Unusual Presentation of Atypical Kawasaki Disease in a Child with Thrombocytopenia and Spontaneous Femoral Artery Leak: A Case Report

Eid, Mohamed S.; Badr, Ahmed; Hamza, Hala S.; Sedky, Yasser

doi:10.21608/cupsj.2021.61910.1013

Unusual Presentation of Atypical Kawasaki Disease in a Child with Thrombocytopenia and Spontaneous Femoral Artery Leak: A Case Report

Document Type : Case Report

Authors

Department of Pediatrics, Cairo University, Cairo, Egypt

10.21608/cupsj.2021.61910.1013

Abstract

Kawasaki disease (KD) is an acute systemic vascular disease that affects mostly medium sized and small vessels. The most serious of which is coronary artery disease. Vasculitis involves proliferative granulomatous inflammation and resolves by cicatrization if not treated. It is generally a self-limited disease and its highest incidence is in children under five years. The diagnostic criteria include the presence of fever for at least 5 days along with four of five other clinical features (rash, mucositis, conjunctival injection, cervical lymphadenopathy or extremity changes). Atypical Kawasaki disease includes patients who meet only 2 or 3 of the 5 criteria for diagnosis. We here report a 4- year old male patient who presented with fever, mucositis, perineal rash and evidence of de novo femoral vasculitis leading to spontaneously leaking femoral arteritis. His complete blood count revealed thrombocytopenia. The patient fulfilled the criteria for the diagnosis of atypical Kawasaki Disease. He received intravenous immunoglobulins and aspirin in anti-inflammatory doses and his condition improved. We report this unusual presentation of Kawasaki disease with spontaneous femoral artery leak, rash and thrombocytopenia. Diagnosis of atypical Kawasaki disease is very challenging but essential as initiation of specific management is life-saving.

Keywords

Full Text

Introduction

Kawasaki disease (KD) is characterized as an acute systemic vascular disease that affects mostly medium sized and small vessels. It is generally a self-limited disease and its highest incidence in children is under five years(2). The diagnosis of KD relies mostly on clinical signs and symptoms. The diagnostic criteria require the presence of fever for at least 5 days along with four of five other clinical features (rash, mucositis, conjunctival injection, cervical lymphadenopathy or extremity changes). The American Heart Association suggests the use of supportive laboratory testing and echocardiography to help detect patients who are at risk (3). Atypical Kawasaki disease includes patients who meet only 2 or 3 of the 5 criteria for diagnosis (4). They can be missed by application of classic diagnostic criteria of The American Heart Association. The main complication of KD is coronary artery aneurysm (3). Suggested laboratory testing included markers of inflammation, presence of anemia, leukocytosis, thrombocytosis, hypoalbuminemia, elevated liver enzymes and possible sterile pyuria. An echocardiogram can detect presence of any early coronary artery abnormalities or involvement (5). BCG vaccine scar reactivation, perineal hyperemia, skin peeling and gall bladder hydrops are documented in many cases (6, 7). In developed countries, KD is the most common acquired heart disease in children and its most serious complication are coronary artery lesions, which have been reported in 20–25% of untreated children (8). Medium sized vasculitis other than coronary artery in Kawasaki disease in children was reported to affect pulmonary artery, renal artery, portal vein, pancreatic vessels, intestinal subserosal arteries, testicular arteries, meningeal arteries and others (9).

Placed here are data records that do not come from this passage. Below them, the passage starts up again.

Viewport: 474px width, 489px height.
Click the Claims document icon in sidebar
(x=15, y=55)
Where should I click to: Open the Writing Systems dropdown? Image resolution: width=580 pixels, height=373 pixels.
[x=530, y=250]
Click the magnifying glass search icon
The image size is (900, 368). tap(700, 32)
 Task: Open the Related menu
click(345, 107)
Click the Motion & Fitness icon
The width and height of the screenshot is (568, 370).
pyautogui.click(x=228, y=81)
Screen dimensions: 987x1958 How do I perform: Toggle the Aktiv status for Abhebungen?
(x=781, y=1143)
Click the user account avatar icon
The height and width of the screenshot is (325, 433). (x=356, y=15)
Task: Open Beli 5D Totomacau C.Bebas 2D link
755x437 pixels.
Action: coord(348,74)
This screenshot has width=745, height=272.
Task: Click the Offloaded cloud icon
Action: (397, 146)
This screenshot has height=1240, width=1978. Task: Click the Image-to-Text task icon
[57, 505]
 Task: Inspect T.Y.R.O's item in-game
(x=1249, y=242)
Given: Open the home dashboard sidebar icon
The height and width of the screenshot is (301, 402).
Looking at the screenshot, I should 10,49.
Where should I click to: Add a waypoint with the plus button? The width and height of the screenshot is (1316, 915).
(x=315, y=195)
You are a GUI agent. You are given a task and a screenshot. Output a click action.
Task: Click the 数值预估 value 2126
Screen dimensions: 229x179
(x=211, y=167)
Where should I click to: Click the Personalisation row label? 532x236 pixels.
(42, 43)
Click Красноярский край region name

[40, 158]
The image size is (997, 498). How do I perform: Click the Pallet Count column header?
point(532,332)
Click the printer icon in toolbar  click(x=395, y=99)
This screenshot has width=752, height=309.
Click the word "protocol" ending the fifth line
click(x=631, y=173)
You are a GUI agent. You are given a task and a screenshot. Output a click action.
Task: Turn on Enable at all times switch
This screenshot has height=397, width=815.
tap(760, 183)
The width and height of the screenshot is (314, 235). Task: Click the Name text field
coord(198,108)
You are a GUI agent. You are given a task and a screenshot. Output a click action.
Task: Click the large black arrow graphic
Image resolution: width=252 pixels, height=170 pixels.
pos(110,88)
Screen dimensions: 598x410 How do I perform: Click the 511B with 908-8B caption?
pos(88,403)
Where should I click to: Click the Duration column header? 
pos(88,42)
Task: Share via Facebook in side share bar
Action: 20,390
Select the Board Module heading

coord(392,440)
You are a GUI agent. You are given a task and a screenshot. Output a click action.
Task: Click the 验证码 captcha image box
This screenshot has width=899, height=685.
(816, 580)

The purpose of this work was to report atypical presentation for Kawasaki disease and the course of management.

Case Presentation

A 4-year- old male child presented on the 12^th day of fever to our medical attention. Mother reported that child had a 10 days history of increasing irritability and poor feeding. On day 5 of fever, he developed a maculopapular rash on the trunk, chest and abdomen which disappeared on the next day. On day 7, he developed perianal hyperaemia and groin ecchymosis associated with red lips and tongue (Figure 1), for which he had some laboratory tests. There was no lymphadenopathy at any stage.

Initial labs revealed anaemia, thrombocytopenia, normal urine analysis and markedly elevated inflammatory markers. Blood culture and virology screening results were negative. Echocardiography revealed no abnormality.

On day 13 of fever, he developed perianal peeling (Figures 2 and 3), new labs revealed high inflammatory markers, sterile pyuria, mild elevation of alanine transaminase and hypoalbuminemia. Echocardiography was still normal. Groin ecchymosis was prominent. Bedside Doppler study revealed leaking femoral hematoma (pseudoaneurysm).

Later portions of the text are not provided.